ANAYASA REFERANDUMUNA DESTEK BİR LÜTUF MUYDU?

5-"Başbakan'ın "ne istedilerse verdim" sözünü ulufe olarak görmüş ve kırılmışsınız. Doğrusunu söylemek gerekirse bu sözler benim de hoşuma gitmedi. Bir Başbakan devletin imkanlarını vatandaş ile paylaşırken bu üslubu kullanmamalı.

Ancak birkaç satır sonra 2010 Anayasa referandumuna verdiğiniz desteği sanki bir lütufta bulunmuş gibi başımıza kakmışsınız.

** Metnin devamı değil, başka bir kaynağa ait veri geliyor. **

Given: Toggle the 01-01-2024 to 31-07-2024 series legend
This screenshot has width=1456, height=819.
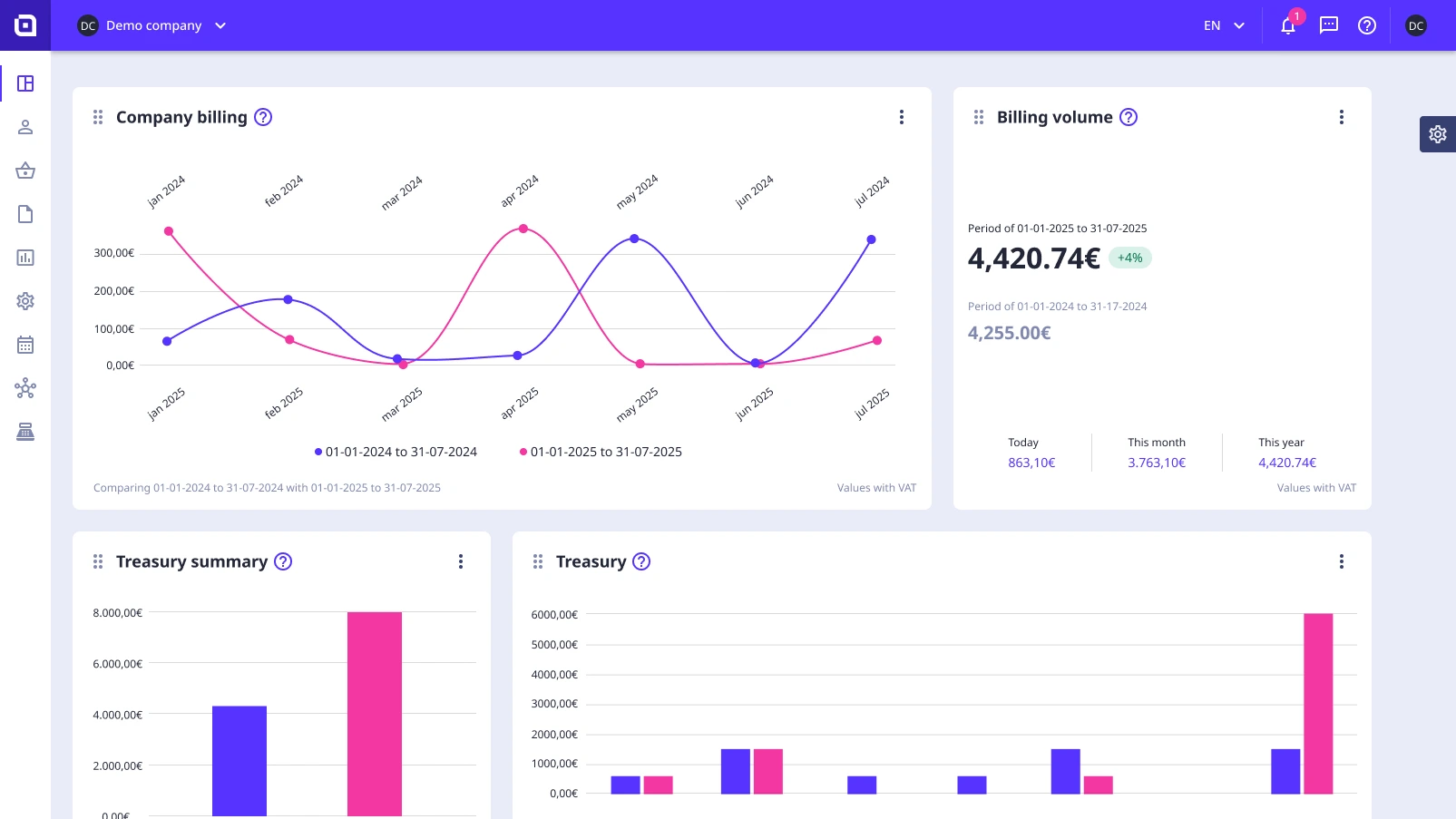Looking at the screenshot, I should point(396,451).
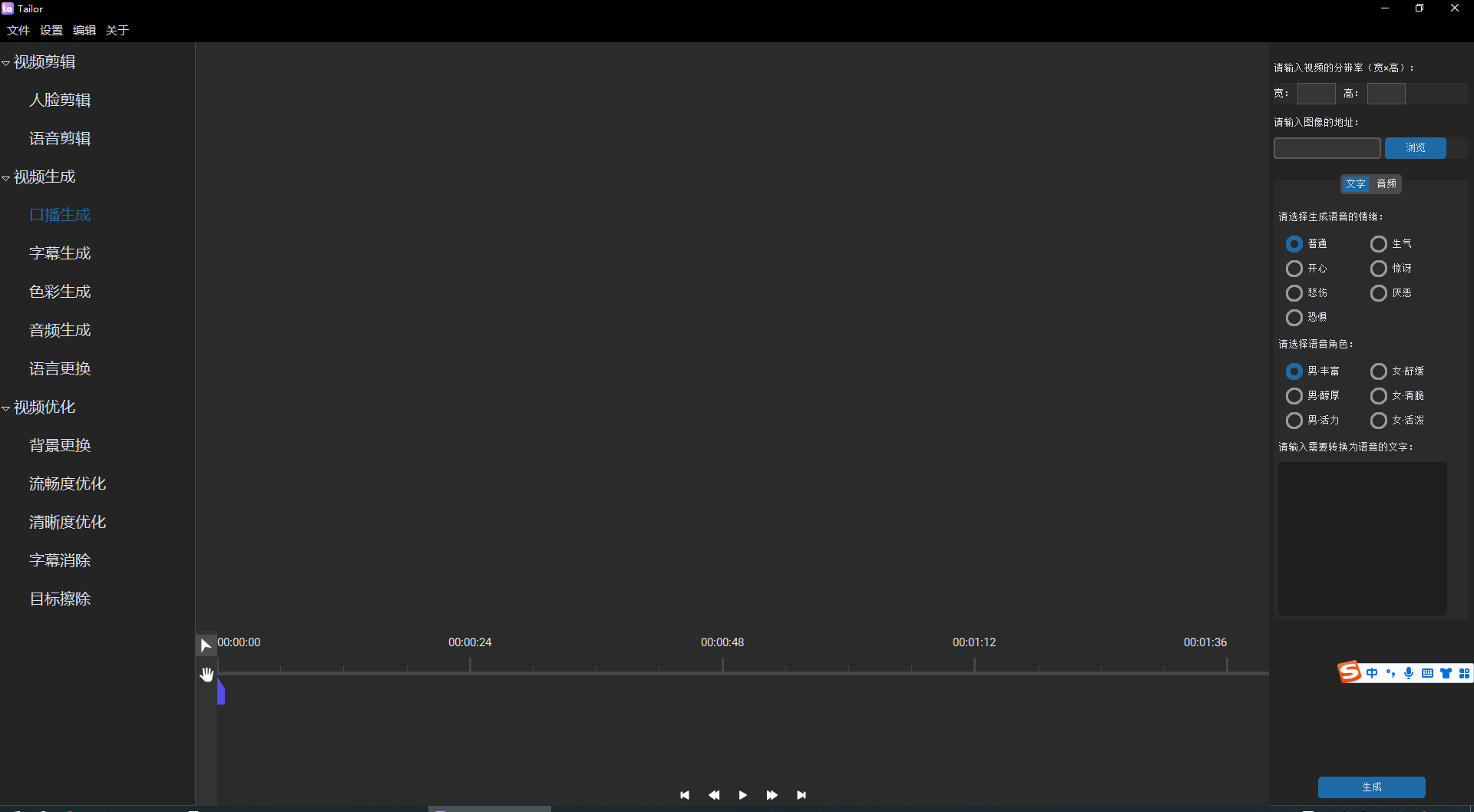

Yani ne yapacaktınız, darbecilere, vesayet sistemine, CHP zihniyetine mi destek verecektiniz? Referandumda İşçi Partisi ile birlikte mi hareket edecektiniz?

Sizin gibi birçok islami grup, tarikat, cemaat ve sivil toplum kuruluşu, anayasa referandumunda evet oyu verdi. Ama hiç biri bunu her fırsatta bir pazarlık unsuru olarak kullanmadı.

Ayrıca "Biz size oy verdik, bize bunu mu yapacaktınız" demenizi, "duygusal kopuş"tan bahsederek oy tehtidinde bulunmanızı, cemaatin oyunu bir pazarlık gücü olarak kullanmanızı hizmet gönüllüleri adına yadırgadım. Bu insanları emir komuta zinciri içinde heraket eden, iradeleri olmadan oy kullanan bireyler olarak göstermek bence bu cemaatin gönüllülerine hakarettir.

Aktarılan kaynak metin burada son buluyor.